Aufgabenstellung
[1] Aktualisiere bitte den Forenauszug und gib alles von "Ich kann leider" bis hinunter zu "intern dan schon)" wieder, wobei "Betreuer" durch "Dozent" ersetzt wird.
[2] Bis wann kann Verjigorm laut dem Forenauszug den Betreuer nicht erreichen?

Bereitgestellter Text
________

Ich soll später die "Daten" per XQuery/XPath (davon hab ich auch keinen Plan  ) wieder auslesen, hat dass dann irgendnen Unterschied?
Ich bin grad leicht überfordert 

Ich kann leider meinen tollen Betreuer, der mir diese Aufgabe gestellt, hat bis Mittwoch nicht erreichen ...

mfg Verjigorm


----------



## Der Müde Joe (14. Mai 2007)

JDOM.....

....nix FileStream...die mühe würd ich mir nicht antun (also Jdom intern dan schon)

EDIT:
mal zum gucken:
http://www.torsten-horn.de/techdocs/java-xml.htm

EDITEDIT:
FileWriter is meant for writing streams of characters. For writing streams of raw bytes, consider using a FileOutputStream.


----------



## Verjigorm (14. Mai 2007)

also irgendwie seh ich da nicht den Bezug zu meinen Fragen


----------



## The_S (14. Mai 2007)

________

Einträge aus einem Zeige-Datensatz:
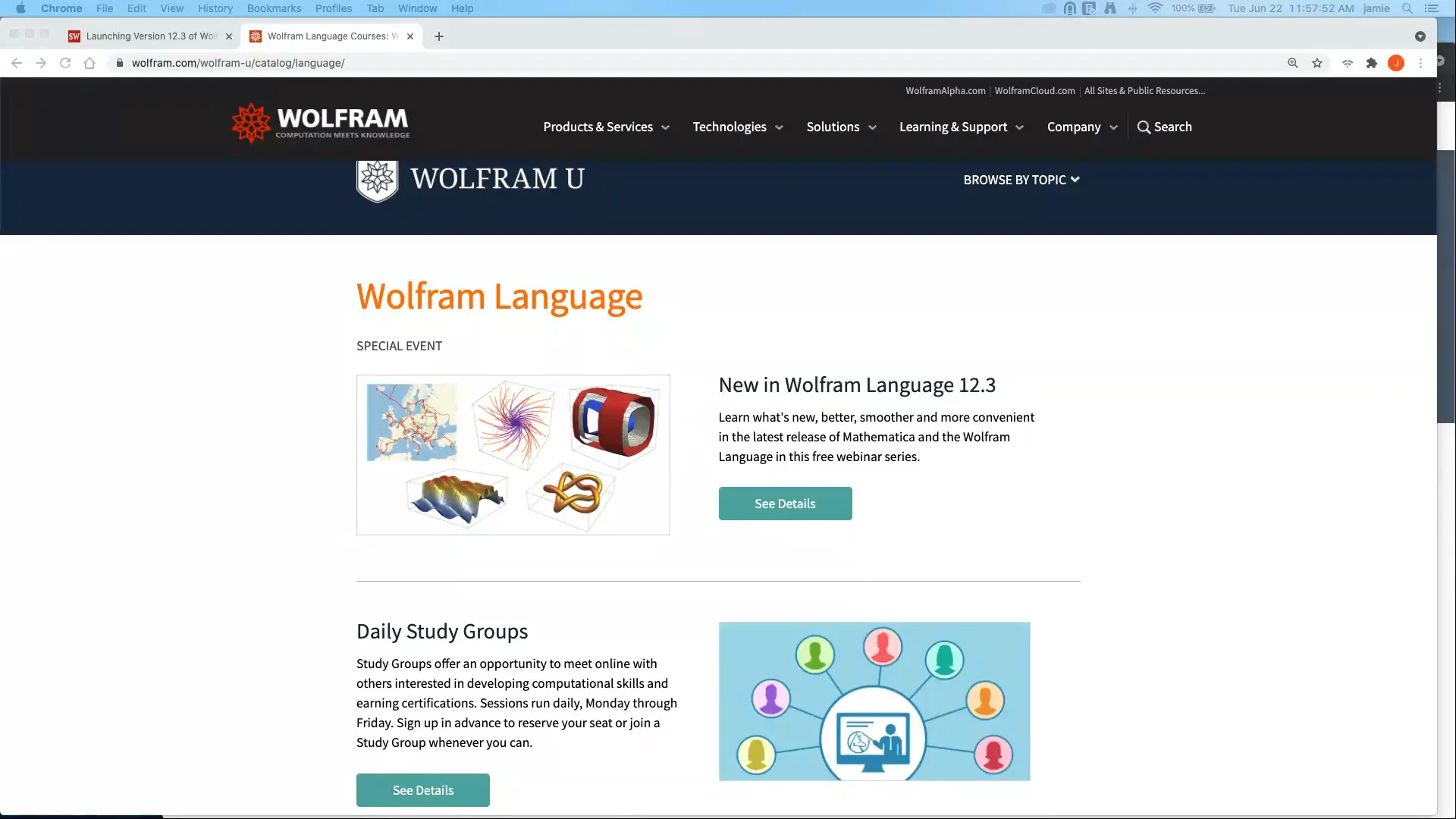The image size is (1456, 819).
Task: Click the zoom magnifier in address bar
Action: click(x=1293, y=63)
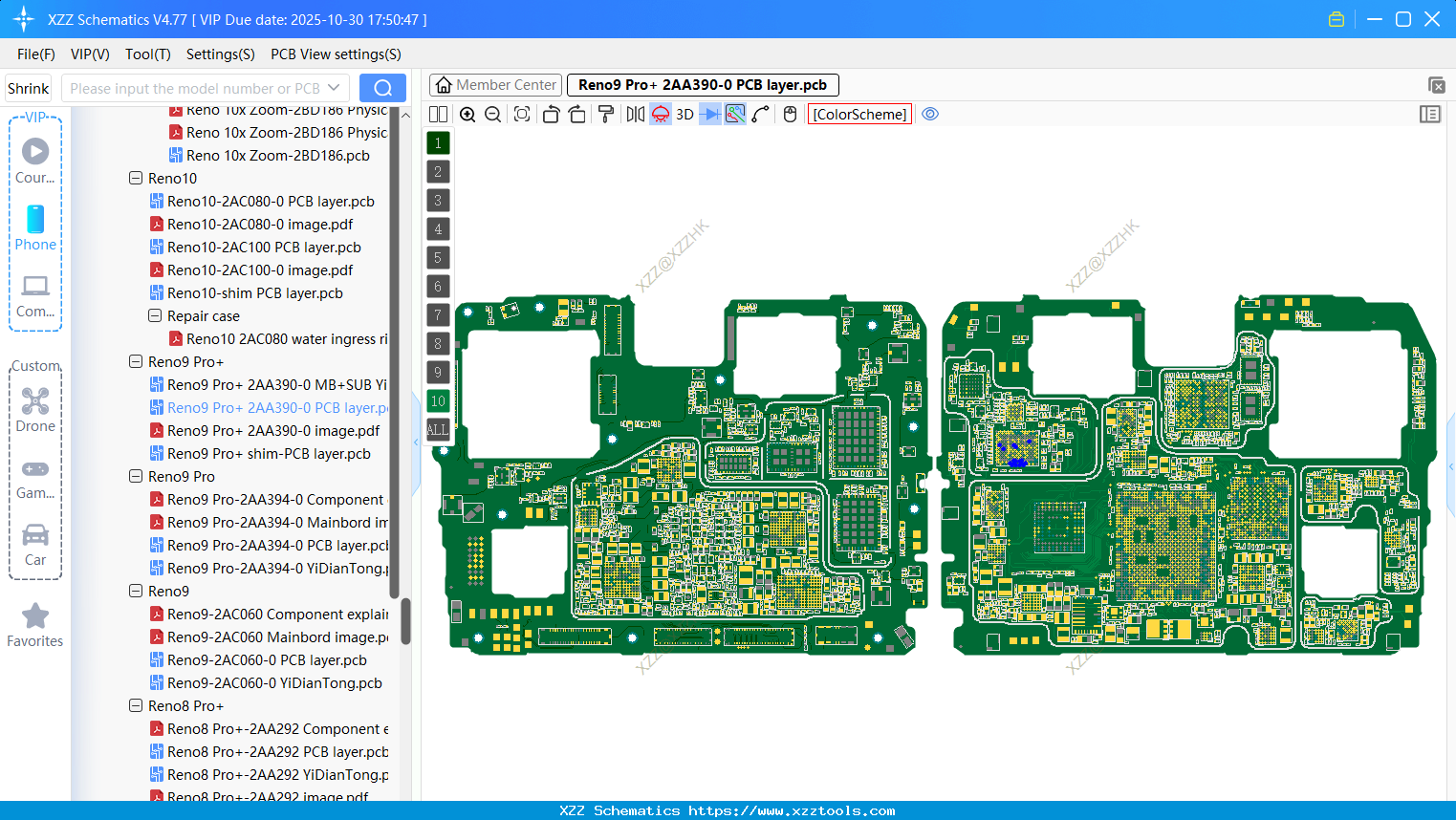
Task: Open the model number search dropdown
Action: tap(335, 87)
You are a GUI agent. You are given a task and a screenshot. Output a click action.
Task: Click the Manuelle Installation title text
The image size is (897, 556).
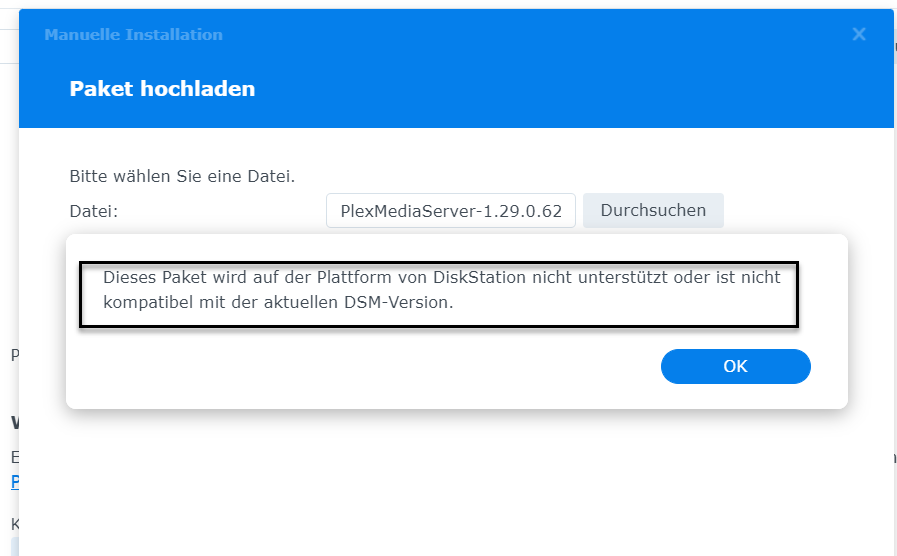(x=133, y=35)
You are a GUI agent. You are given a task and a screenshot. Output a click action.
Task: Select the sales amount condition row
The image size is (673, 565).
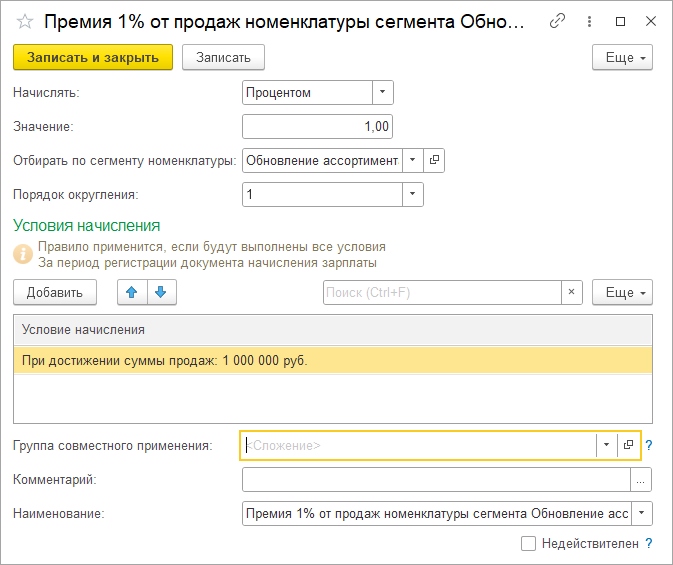332,360
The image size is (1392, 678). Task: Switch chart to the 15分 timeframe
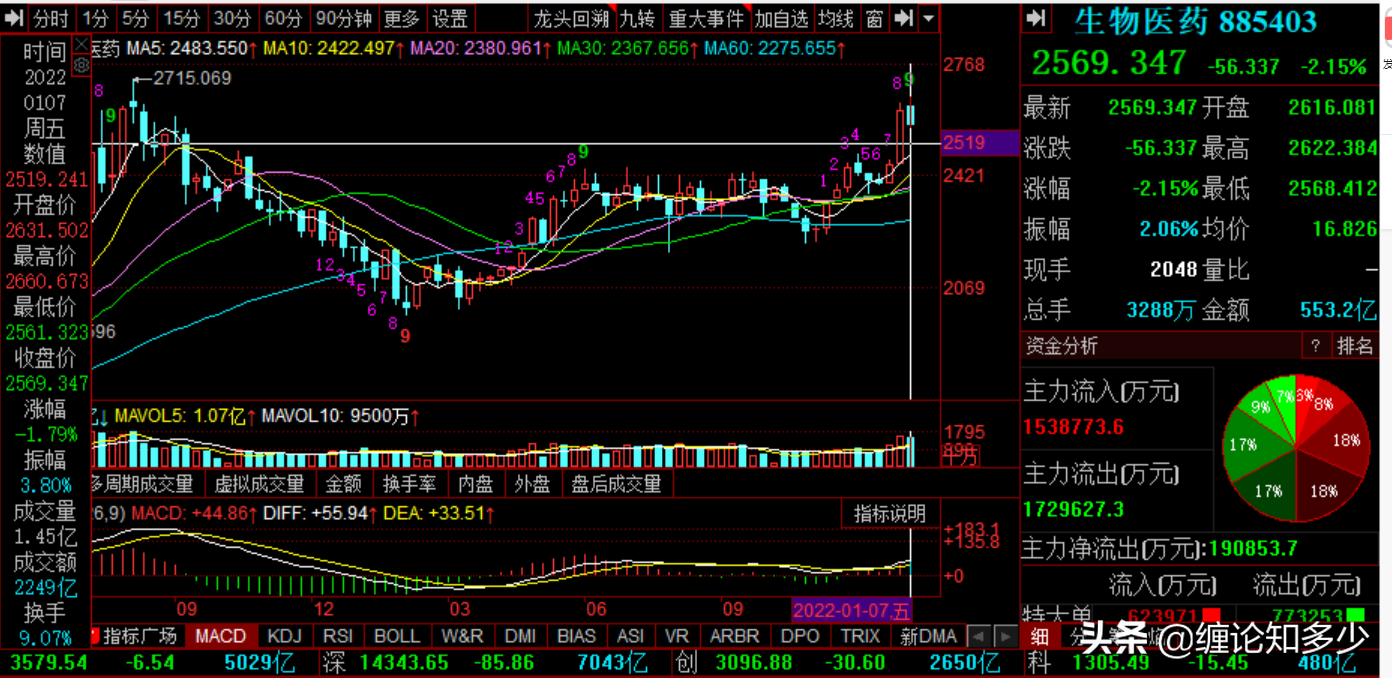tap(181, 18)
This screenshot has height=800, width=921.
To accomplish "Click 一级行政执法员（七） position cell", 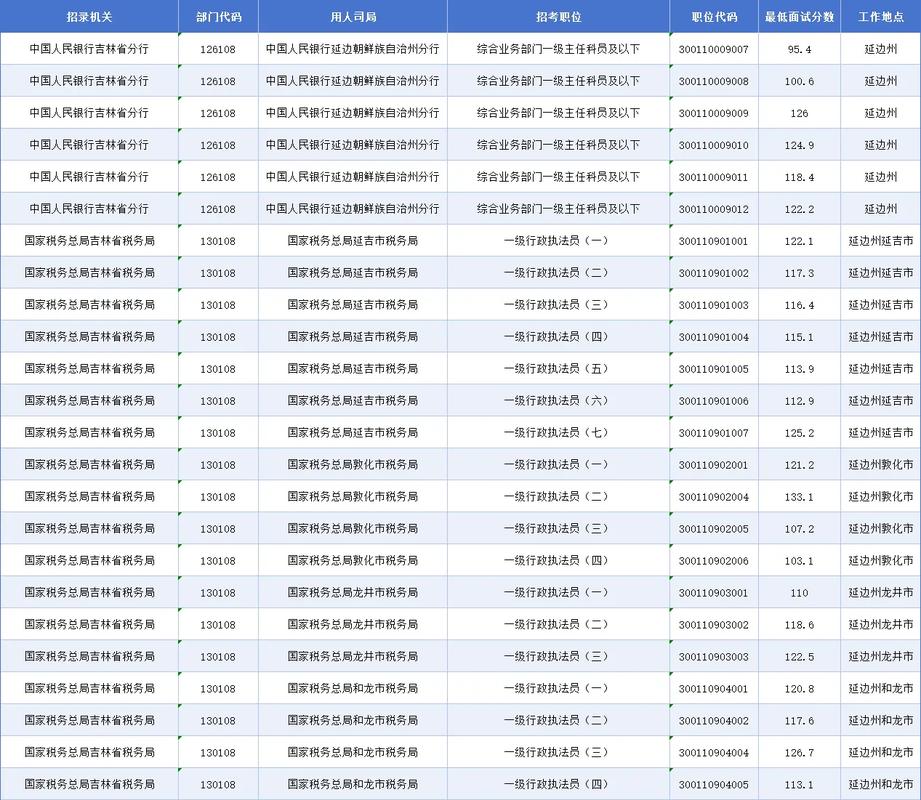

________

Ergebnisse
[1]
Ich kann leider meinen tollen Dozent, der mir diese Aufgabe gestellt, hat bis Mittwoch nicht erreichen ...

mfg Verjigorm


----------



## Der Müde Joe (14. Mai 2007)

JDOM.....

....nix FileStream...die mühe würd ich mir nicht antun (also Jdom intern dan schon)

[2] Bis Mittwoch.